Janganlah seseorang yang telah menunaikan ibadah haji merasa tidak terhormat dikarenakan tidak dipanggil dengan “Pak Haji atau Bu Haji”. Ikhlaskanlah haji: ibadah karena Allah. Bukankah haji itu ibadah sebagaimana ibadah lainnya seperti; shalat, puasa, zakat dan lain-lain. Saya yakin tidak ada satu orangpun yang sesak dadanya ketika tidak dipanggil dengan “Pak/Bu Shalat, Pak/ Bu Puasa, Pak/Bu Zakat”

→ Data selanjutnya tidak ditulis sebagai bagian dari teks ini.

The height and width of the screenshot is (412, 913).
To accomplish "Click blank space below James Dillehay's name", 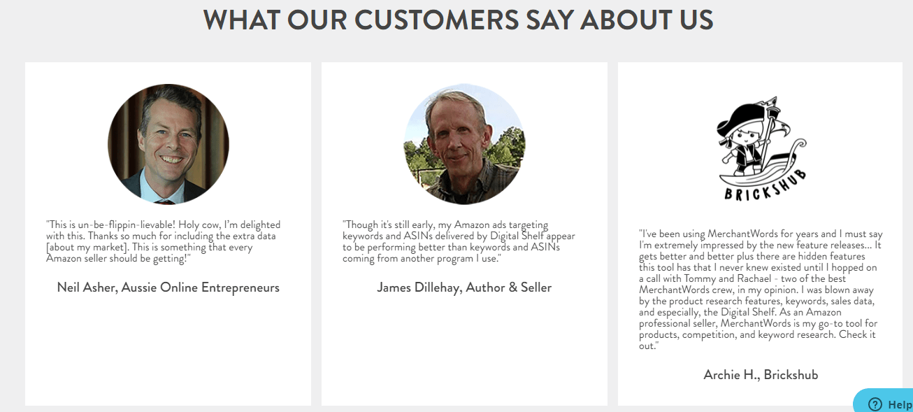I will [464, 350].
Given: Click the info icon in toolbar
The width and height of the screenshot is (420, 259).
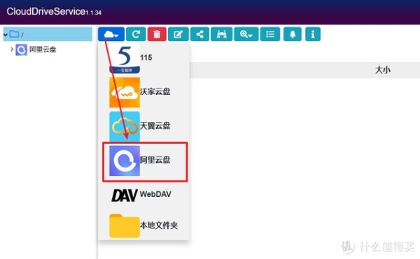Looking at the screenshot, I should [313, 34].
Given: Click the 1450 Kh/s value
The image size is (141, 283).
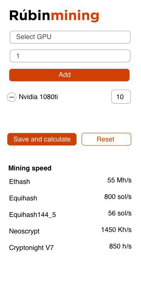Looking at the screenshot, I should [x=116, y=230].
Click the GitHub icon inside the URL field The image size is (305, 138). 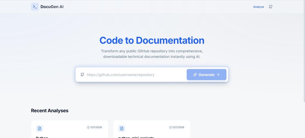(82, 75)
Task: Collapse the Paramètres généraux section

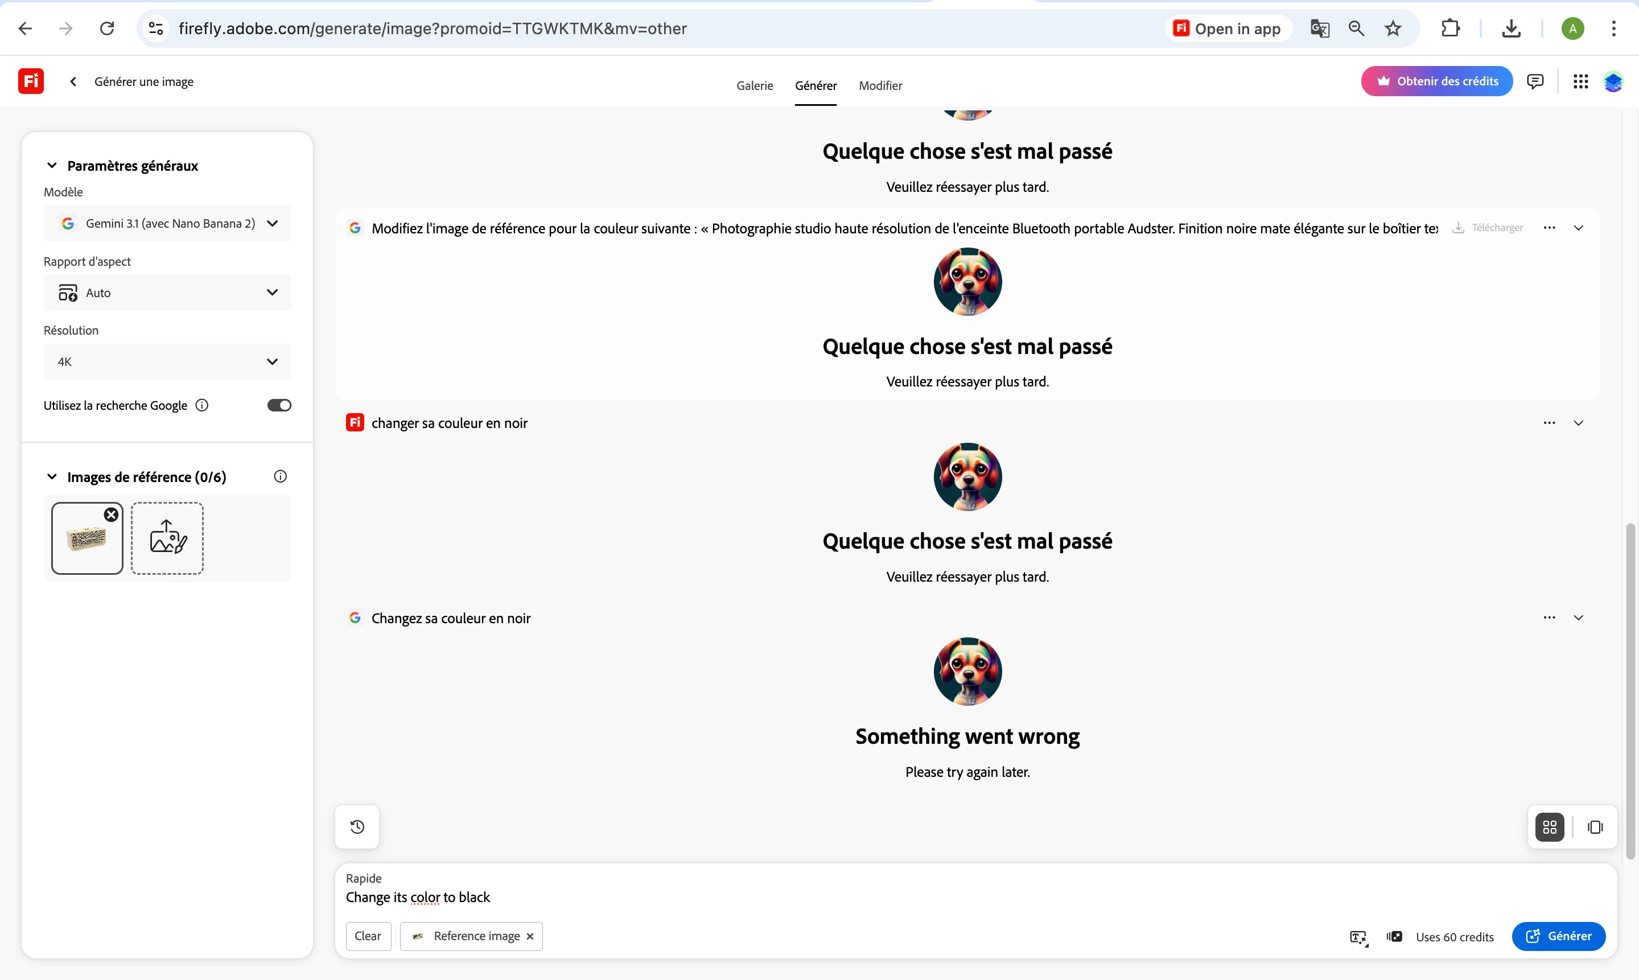Action: point(52,165)
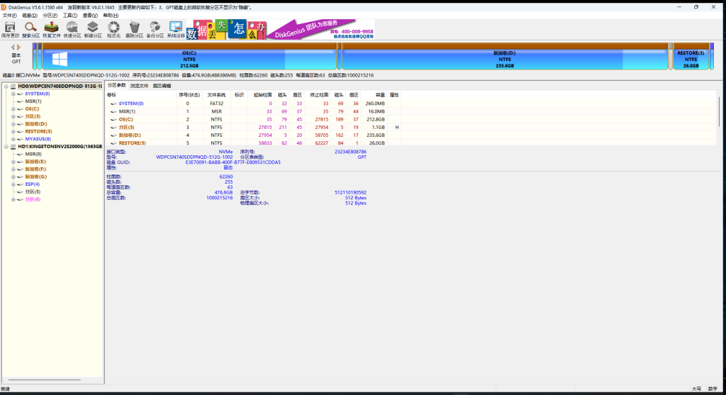Image resolution: width=726 pixels, height=395 pixels.
Task: Click the 搜索分区 (Search Partitions) toolbar icon
Action: pos(31,28)
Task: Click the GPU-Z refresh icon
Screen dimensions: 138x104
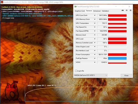Action: (x=127, y=10)
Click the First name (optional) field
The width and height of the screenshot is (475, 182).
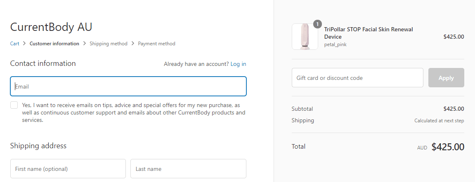click(68, 169)
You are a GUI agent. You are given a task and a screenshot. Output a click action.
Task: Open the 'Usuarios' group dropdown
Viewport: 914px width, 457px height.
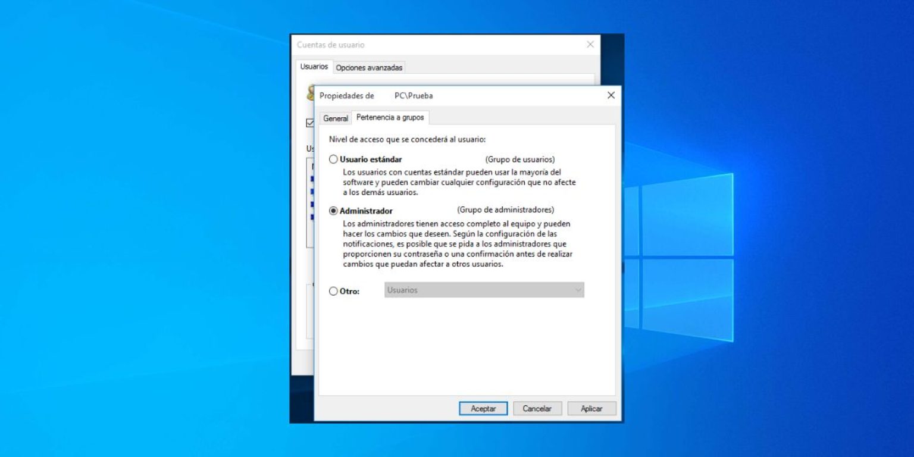pos(483,290)
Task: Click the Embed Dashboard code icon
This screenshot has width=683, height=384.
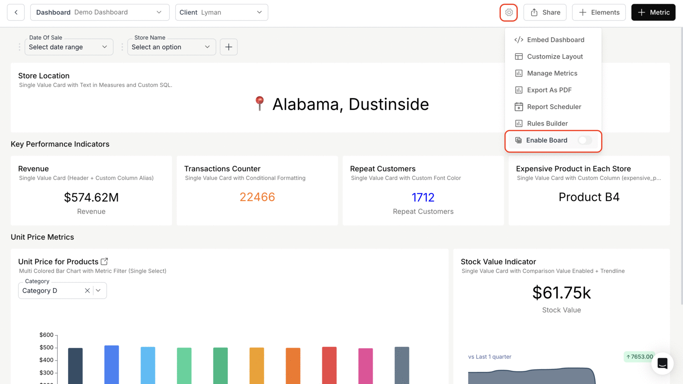Action: 519,39
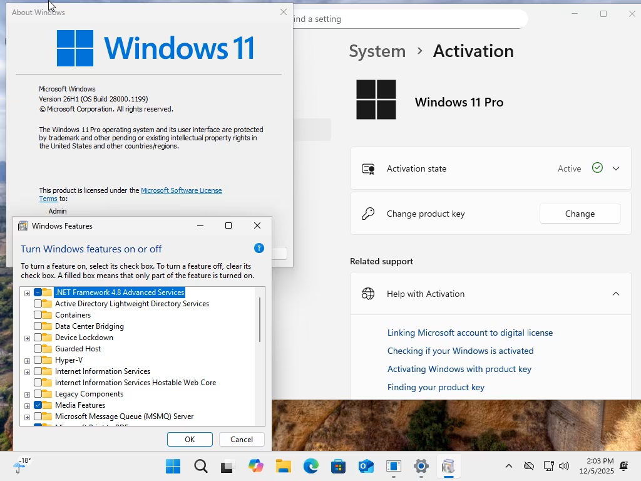Click the globe icon next to Help with Activation

click(367, 293)
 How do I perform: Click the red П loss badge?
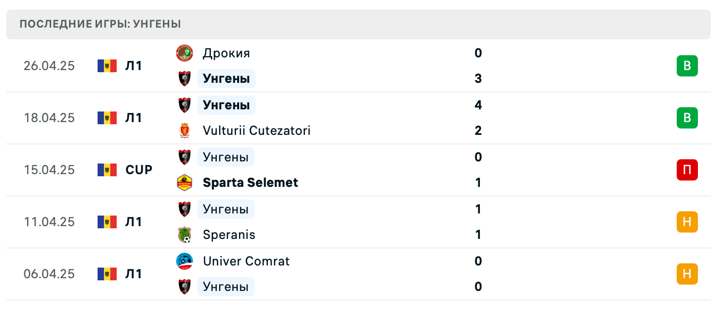click(x=687, y=170)
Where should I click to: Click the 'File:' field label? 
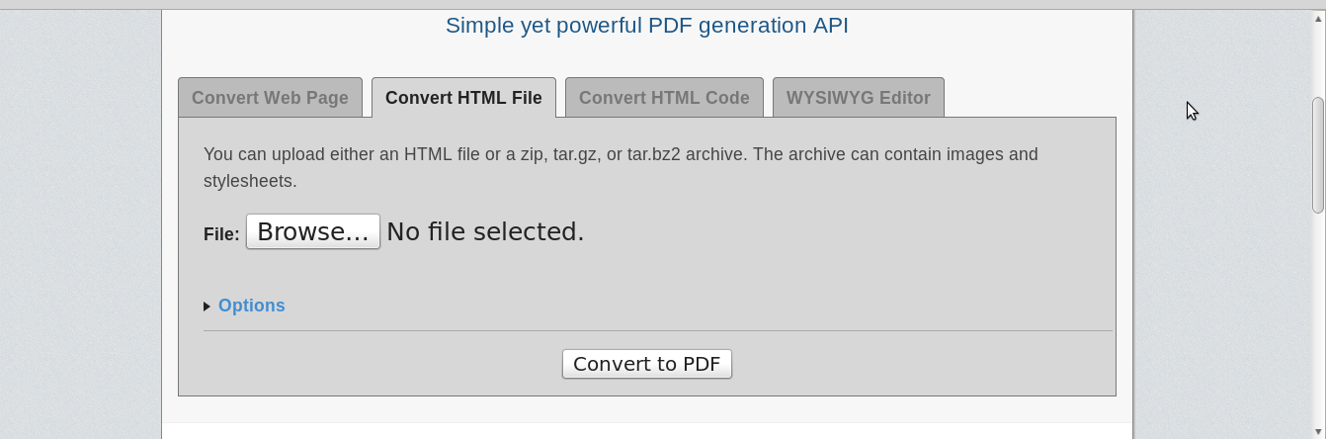221,234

Orang yang mampu menunaikan ibadah haji tetapi belum menunaikannya hingga meninggal dunia, maka ia dihajikan dengan harta peninggalannya. Demikian pula orang yang lanjut usia atau orang sakit yang tidak ada harapan sembuh bisa dihajikan oleh orang lain. Dan orang yang menghajikan orang lain harus telah berhaji untuk dirinya terlebih dahulu. Tidak diwajibkan baginya untuk memulai perjalanan hajinya dari negeri orang yang dihajikannya. la diperbolehkan berihram dari miqat mana saja yang ia kehendaki. Di antara hikmah ibadah haji :
1. Ibadah haji sebagai sarana manifestasi dari persaudaraan dakwah. seluruh kaum muslimin (ukhuwwah islamiyah). Tatkala pelaksanaan haji tersebut hilanglah semua perbedaan manusia, seperti perbedaan ras, bangsa, warna kulit, bahasa, tanah air dan strata sosial. Maka, terwujudlah suatu ketaatan antara manusia dengan Khaliqnya dan persaudaraan sesama kaum muslimin yang sebenarnya, yaitu dengan memakai pakaian satu jenis yang sama, dan semuanya menghadap satu kiblat yang sama dan menyembah Tuhan yang sama.
2. Dalam menunaikan ibadah haji terkandung pula hal-hal untuk mengingatkan kaum muslimin akan kehidupan para Rasul ‘alaihim ash- sholatu wa-s-salam dalam hal beribadah, dakwah, jihad akhlak mereka. Begitu pula mengingatkan akan sikap mereka di dalam mengambil keputusan untuk siap berpisah dengan keluarga dan anak mereka dalam menempuh resiko dakwah.